I am working with a dataset where samples take uneven amounts of time to load. Most samples load on the order of 20ms while some samples take much longer (i.e. 10 seconds). I have a custom Dataset and I’m using a DataLoader to parallelize the loading process.
I’ve noticed that even when I set shuffle=True, the data loader will block waiting for certain workers. In an optimal situation, you would expect all available workers to be processing an “expensive” sample at any given moment but what I observe is that the workers are underutilized. A worker that processed a fast sample may be blocked on a worker that is processing a slow sample.
I can implement my own solution using multiprocessing.Pool.imap_unordered but I wanted to see if there is a canonical PyTorch way to solve this problem.
I have some example code that shows the speed difference between the existing torch DataLoader and a custom imap_unordered solution:
import time
import multiprocessing
import numpy as np
from torch.utils.data import DataLoader, Dataset
class DemoDataset(object):
def __len__(self):
return 1000
def __getitem__(self, idx):
if idx % 10 == 0:
print('wait', idx)
time.sleep(0.05)
print('done', idx)
return idx
class FastLoader(object):
def __init__(self, ds, num_workers, batch_size, shuffle):
self.ds = ds
self.num_workers = num_workers
self.batch_size = batch_size
self.shuffle = shuffle
def _process(self, batch):
return [self.ds[x] for x in batch]
def __iter__(self):
work = list(range(len(self.ds)))
if self.shuffle:
np.random.shuffle(work)
batches = []
for i in range(0, len(work), self.batch_size):
batches.append(work[i:i+self.batch_size])

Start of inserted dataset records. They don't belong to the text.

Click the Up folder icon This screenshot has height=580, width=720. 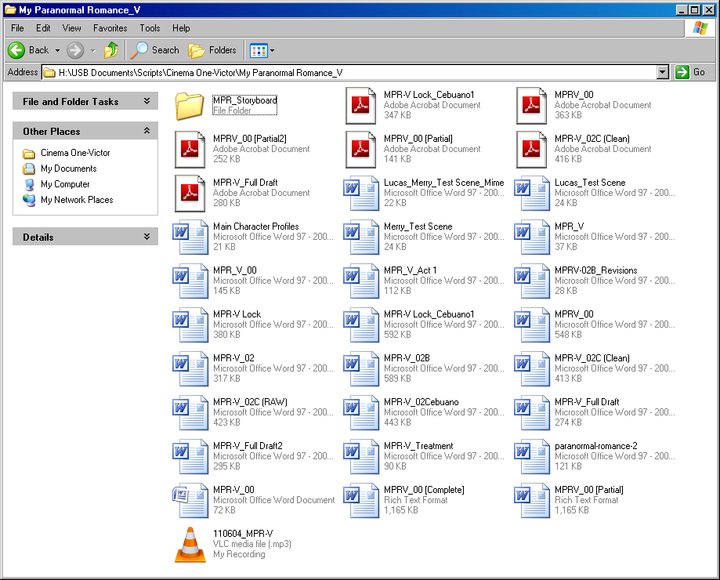(x=112, y=50)
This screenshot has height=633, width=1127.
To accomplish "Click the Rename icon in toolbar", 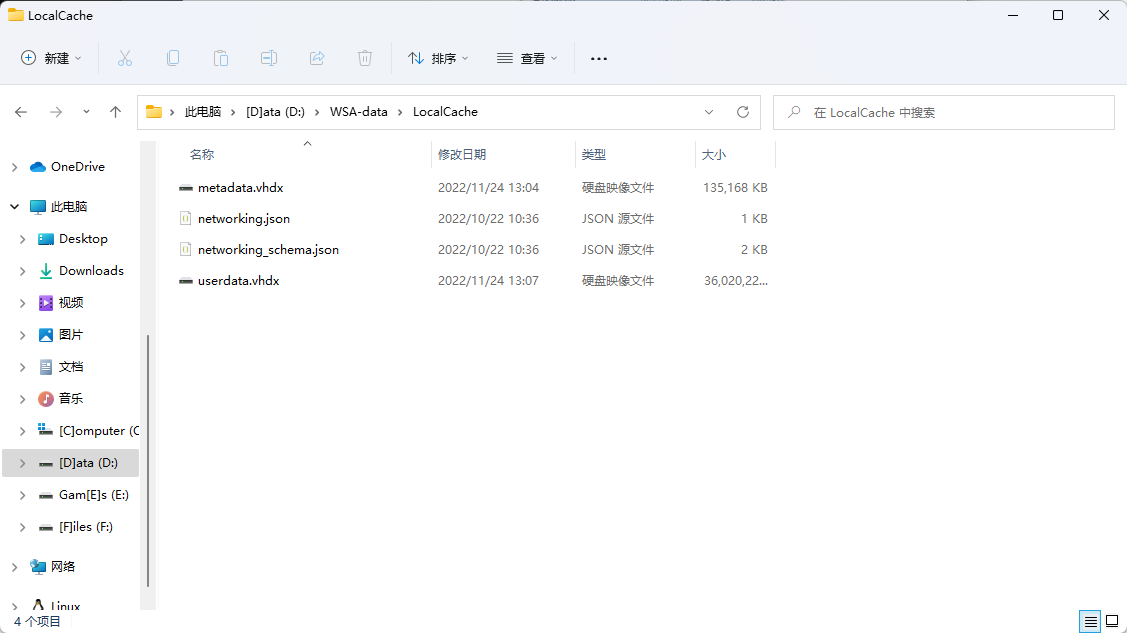I will tap(269, 58).
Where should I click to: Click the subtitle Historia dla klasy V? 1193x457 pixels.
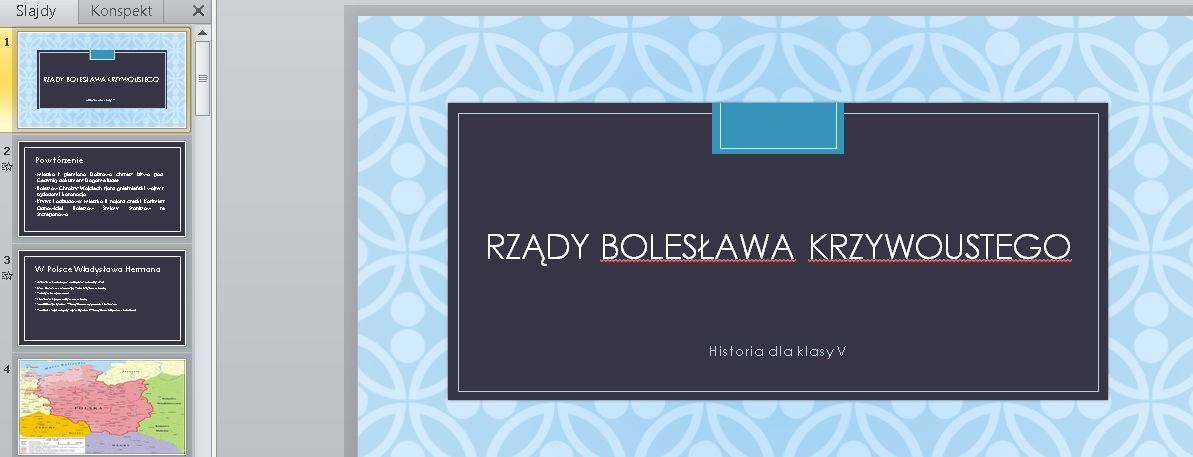click(777, 351)
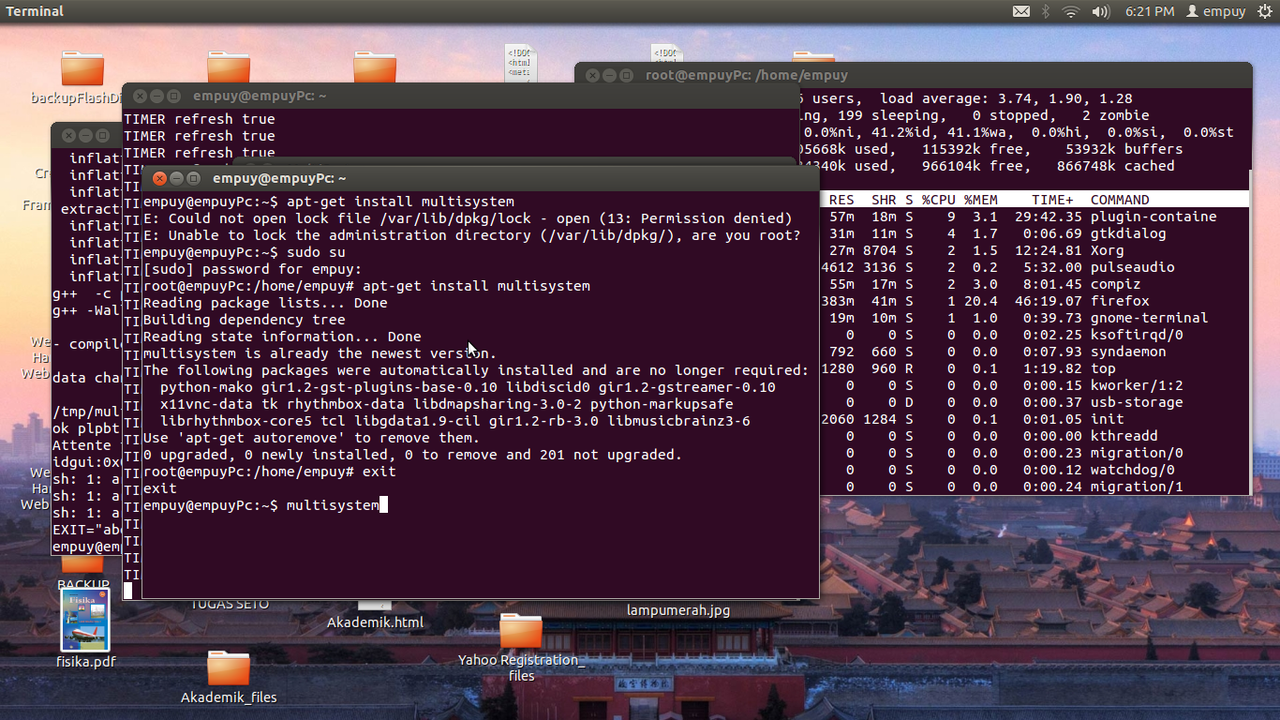Click the Wi-Fi network indicator

1071,11
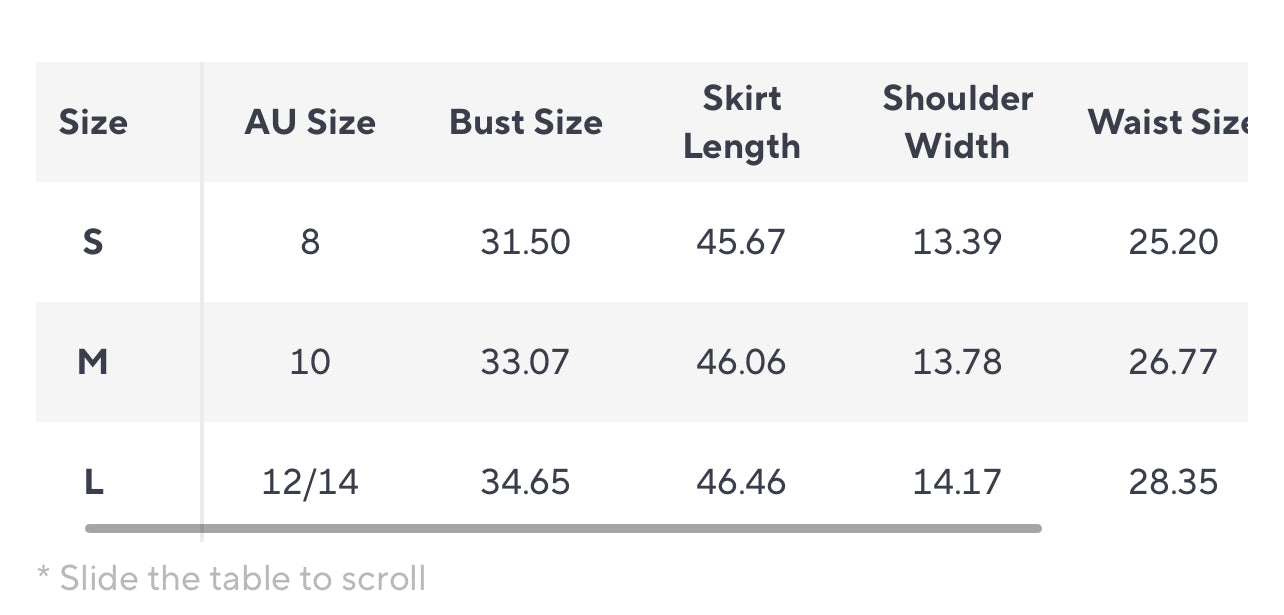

with multiprocessing.Pool(self.num_workers) as p:
for item in p.imap_unordered(self._process, batches):
yield item
def test(cls):
a = time.time()
ds = DemoDataset()
data = cls(ds, num_workers=4, batch_size=4, shuffle=True)
for item in iter(data):
print(item)
b = time.time()
return b - a
if __name__=='__main__':
fast = test(FastLoader)
base = test(DataLoader)
print('fast', fast)
print('base', base)
In this example, the “fast” loader is nearly twice as fast since most of the time you have all available workers fully utilized on the slow samples.